= WORK ITEM A =
Summarize the article on Indonesian pension funds in two sentences.
= WORK ITEM B =
Pick up the article on Indonesian pension funds after its final sentence and continue it.
━━━ SELECTED TEXT
Indonesian pension funds moved back to back to the safety of fixed income last year as the Covid-19 epidemic heightened risk and bit into returns, but high domestic interest rates meant they were able to sustain returns with this strategy, according to analysts

Janet Li

“From our observations, it’s mainly because some of the local pension funds were not seeing good returns due to the volatile market during the pandemic, that they moved their portfolio to more secure vehicles,” said Janet Li, Asia wealth business leader at Mercer.

“You can see that across the board: allocation to all asset classes has fallen, including equities and alternatives,” she added.

The trend was highlighted in a recent Mercer report, which showed that Indonesian pension funds increased their allocation of fixed income from 51.9% to 69.9% last year, up almost 25 percentage points since 2013.

This contrasts with just moderate increases or decreases in fixed income allocations among other growth market pension funds. On average, Mercer’s report showed growth market pension funds increased their fixed income allocations by 1.6% last year, but have overall made strides towards diversification in recent years.

Mercer surveyed mandatory government and supplementary occupational pension schemes in Indonesia with assets under management amounting to $47.9 trillion.

Asset allocation of Indonesian pension funds over time. Source: Mercer asset allocation insights report

The desire for returns steered Indonesian pension funds into fixed income rather than cash, explained Li.

“We also understand, based on our discussion of some of the pension funds, that their local managers also suggested they move into secure investments which also provide a yield,” Li told AsianInvestor.

Nevertheless, the move may have been precipitous, Li believes.

Indonesia’s markets and currency have rebounded since the lows of March 2020 with the Jakarta Composite Index closing at 6,142.71 on September 23, 2021, up from 3,911.72 in March 2020.

“If investors had continued the journey [in equities], there would have probably been some pick-up in returns. It’s at times like these that objective governing documents and strategic asset allocations should have come into play,” she said.

HIGH INTEREST RATES

Despite this, being overweight in bonds seems to have paid off for pension funds, said Simon England-Brammer, senior managing director and head of Asia Pacific at Nuveen.

Simon England-Brammer

“The S&P Indonesian Bond Index returned +13.9% in Indonesia rupiah terms, versus the MSCI Indonesia which returned -7.8% in 2020. Domestic equities continue to perform poorly this year,” he said.
━━━━━━
━━━ GIVEN INFORMATION
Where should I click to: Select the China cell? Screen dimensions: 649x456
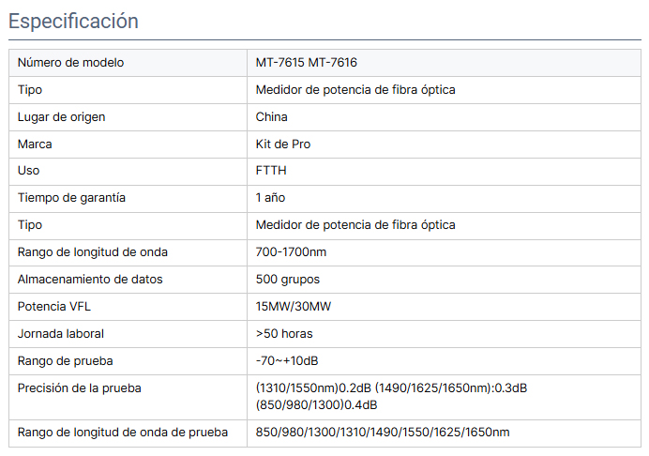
━━━━━━
= TASK ANSWER A =
A Mercer report showed that Indonesian pension funds raised their fixed income allocation from 51.9% to 69.9% last year, as pandemic market volatility hurt returns and pushed them toward secure investments that still provide a yield. Janet Li of Mercer believes the move may have been precipitous given the rebound in Indonesian markets, but Simon England-Brammer of Nuveen said being overweight in bonds seems to have paid off, with the S&P Indonesian Bond Index returning +13.9% in 2020 against -7.8% for the MSCI Indonesia.

= TASK ANSWER B =
Indonesia has a BBB credit rating (S&P and Moody’s) and its government bonds are one of the higher yielders in the region, noted England-Brammer.

Ten-year Indonesian government bonds yielded 6.12% as of September 24, compared with the 1.42% offered by 10Y US treasuries.

BPJS Ketenagakerjaan, the country’s largest pension fund, registered an allocation of 74% bonds as of December 2020, up from 69% in 2019, said England-Brammer.

Last week, the fund revealed it had achieved returns of IDR22.35 trillion ($1.57 billion) between January and August 2021, a yield on investment of 6.5%.

“In many Asian or smaller markets, it’s very natural that the majority of investments are still domestic because domestic fixed income often has a yield that's higher than the US Treasury. So why bother to take the exchange rate risk at the same time as getting a lower yield?” added Mercer’s Li.

At 3.5%, Indonesia’s benchmark interest rate remains above many of its regional peers and significantly above the 0.25% in the US.

REGULATORY CONSTRAINTS

Investment regulation is another factor discouraging Indonesian pension funds from diversifying, experts say.

Besides a low maximum allocation to equities, private pension funds are subject to a 5% foreign investment limit and may only make direct offshore investments, which furthermore must be approved by Indonesia’s Financial Services Authority (OJK).

This stands in contrast to other regional pension funds, for example Malaysia’s Employees Provident Fund (EPF) which had 37% of its investment assets overseas as of June 2021, and Thailand’s Government Pension Fund (GPF) which had approximately 37% of total assets invested abroad as of May 2021.

“The pension funds can be better diversified if the foreign investment limit is increased,” England-Brammer said. “That would also help to better withstand market volatility.”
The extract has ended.